When the word "text" appears in a line of the data below, list that line.

(Stored items)
--------

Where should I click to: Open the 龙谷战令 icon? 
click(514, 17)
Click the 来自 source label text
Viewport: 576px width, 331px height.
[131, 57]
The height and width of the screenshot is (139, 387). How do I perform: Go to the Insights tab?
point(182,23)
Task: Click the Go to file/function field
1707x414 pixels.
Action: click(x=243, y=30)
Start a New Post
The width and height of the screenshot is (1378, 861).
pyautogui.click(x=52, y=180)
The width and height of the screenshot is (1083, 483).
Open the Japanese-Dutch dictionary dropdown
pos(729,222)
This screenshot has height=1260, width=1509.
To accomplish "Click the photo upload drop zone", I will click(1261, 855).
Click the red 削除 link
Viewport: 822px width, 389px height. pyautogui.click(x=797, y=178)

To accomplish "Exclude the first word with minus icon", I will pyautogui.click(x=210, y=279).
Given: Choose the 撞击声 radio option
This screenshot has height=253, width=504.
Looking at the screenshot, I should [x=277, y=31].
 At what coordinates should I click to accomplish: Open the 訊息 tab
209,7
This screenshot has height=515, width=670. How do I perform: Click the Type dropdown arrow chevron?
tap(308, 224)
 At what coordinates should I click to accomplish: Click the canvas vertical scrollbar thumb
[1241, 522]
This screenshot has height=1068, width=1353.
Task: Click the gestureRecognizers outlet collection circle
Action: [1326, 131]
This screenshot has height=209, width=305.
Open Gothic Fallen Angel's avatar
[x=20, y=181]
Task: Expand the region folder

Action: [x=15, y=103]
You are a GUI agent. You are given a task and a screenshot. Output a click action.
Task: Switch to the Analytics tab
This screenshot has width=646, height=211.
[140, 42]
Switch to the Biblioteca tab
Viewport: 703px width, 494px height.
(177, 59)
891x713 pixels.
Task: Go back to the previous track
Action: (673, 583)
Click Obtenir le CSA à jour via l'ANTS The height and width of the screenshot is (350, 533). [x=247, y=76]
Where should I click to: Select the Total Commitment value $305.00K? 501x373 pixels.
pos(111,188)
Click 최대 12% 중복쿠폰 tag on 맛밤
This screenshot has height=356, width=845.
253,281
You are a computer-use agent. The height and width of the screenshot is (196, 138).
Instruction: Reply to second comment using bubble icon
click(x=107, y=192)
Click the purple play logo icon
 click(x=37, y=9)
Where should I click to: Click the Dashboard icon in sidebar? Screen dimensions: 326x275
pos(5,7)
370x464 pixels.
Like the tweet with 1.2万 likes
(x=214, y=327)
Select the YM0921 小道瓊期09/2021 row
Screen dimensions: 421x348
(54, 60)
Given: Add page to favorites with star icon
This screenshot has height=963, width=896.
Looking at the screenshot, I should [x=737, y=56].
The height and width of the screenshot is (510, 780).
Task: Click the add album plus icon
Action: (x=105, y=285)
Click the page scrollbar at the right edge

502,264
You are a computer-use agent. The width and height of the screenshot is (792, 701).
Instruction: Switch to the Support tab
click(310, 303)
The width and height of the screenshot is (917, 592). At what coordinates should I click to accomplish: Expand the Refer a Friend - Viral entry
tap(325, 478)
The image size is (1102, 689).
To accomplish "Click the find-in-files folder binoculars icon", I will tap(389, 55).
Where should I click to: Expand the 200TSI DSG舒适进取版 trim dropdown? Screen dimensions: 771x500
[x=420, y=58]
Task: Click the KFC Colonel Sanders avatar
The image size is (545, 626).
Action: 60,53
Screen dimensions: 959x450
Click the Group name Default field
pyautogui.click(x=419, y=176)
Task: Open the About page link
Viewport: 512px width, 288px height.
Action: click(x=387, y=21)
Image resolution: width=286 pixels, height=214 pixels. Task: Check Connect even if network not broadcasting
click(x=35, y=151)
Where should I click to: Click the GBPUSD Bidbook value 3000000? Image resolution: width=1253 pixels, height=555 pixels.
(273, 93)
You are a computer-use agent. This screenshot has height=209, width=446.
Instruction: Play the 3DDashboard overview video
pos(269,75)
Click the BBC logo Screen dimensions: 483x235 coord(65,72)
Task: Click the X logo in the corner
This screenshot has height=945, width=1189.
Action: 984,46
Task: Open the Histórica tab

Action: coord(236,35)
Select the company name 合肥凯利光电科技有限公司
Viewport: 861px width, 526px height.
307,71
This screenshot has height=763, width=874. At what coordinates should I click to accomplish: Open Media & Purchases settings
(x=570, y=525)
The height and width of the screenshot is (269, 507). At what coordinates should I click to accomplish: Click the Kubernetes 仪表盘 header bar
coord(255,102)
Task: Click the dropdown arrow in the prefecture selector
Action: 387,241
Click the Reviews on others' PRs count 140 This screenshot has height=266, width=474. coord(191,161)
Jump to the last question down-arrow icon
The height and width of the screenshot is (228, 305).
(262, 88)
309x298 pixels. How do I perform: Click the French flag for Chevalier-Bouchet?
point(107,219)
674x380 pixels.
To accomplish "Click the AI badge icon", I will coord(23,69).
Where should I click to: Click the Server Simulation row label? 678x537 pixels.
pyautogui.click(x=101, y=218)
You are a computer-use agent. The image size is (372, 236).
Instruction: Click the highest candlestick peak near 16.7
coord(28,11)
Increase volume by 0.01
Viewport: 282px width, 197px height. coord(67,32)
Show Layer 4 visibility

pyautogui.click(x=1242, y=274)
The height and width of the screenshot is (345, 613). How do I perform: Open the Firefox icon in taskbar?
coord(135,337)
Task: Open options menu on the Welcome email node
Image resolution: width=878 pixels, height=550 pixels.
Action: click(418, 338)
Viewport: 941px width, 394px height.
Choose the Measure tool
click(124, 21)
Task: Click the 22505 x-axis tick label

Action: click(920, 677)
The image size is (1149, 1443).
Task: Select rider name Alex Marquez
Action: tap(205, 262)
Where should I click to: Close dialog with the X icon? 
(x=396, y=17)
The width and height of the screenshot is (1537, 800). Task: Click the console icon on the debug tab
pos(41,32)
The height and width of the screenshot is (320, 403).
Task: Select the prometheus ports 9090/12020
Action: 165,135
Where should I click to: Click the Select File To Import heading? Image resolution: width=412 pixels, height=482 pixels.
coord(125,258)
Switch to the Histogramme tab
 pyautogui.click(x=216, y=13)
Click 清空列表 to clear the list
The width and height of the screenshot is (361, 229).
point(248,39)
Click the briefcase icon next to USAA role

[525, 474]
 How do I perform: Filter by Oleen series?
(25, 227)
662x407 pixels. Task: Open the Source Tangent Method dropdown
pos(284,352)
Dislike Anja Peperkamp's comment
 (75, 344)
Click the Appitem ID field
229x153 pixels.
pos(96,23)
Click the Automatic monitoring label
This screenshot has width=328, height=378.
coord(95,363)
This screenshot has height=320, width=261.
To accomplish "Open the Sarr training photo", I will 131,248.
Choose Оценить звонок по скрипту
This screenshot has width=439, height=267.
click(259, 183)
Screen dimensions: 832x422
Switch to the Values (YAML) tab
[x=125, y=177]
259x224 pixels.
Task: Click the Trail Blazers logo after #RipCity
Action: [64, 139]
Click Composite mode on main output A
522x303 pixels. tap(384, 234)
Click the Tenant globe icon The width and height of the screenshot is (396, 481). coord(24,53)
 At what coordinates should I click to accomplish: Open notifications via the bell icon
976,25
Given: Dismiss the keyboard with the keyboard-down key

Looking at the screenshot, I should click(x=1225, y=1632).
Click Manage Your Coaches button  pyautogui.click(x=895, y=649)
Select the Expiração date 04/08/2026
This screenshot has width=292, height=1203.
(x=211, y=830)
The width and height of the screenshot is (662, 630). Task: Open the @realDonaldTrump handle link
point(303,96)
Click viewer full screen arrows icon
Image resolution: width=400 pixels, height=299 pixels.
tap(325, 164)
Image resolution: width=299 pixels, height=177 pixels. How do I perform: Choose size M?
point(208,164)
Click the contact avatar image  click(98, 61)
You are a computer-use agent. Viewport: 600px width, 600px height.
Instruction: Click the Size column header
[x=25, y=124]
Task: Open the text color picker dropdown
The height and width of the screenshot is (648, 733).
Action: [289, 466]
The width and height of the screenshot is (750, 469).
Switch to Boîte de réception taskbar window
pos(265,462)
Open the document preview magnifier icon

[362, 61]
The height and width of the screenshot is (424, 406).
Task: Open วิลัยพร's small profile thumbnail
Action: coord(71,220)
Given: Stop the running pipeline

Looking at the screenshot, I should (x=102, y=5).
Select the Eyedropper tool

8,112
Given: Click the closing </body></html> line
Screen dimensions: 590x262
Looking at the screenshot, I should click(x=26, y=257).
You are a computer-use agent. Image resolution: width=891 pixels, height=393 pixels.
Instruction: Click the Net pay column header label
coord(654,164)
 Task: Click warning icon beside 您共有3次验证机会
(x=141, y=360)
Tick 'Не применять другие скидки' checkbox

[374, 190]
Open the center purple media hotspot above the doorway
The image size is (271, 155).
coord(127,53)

--------

### Reply to the task
Click the 来自 source label text
Task: Open the text color picker dropdown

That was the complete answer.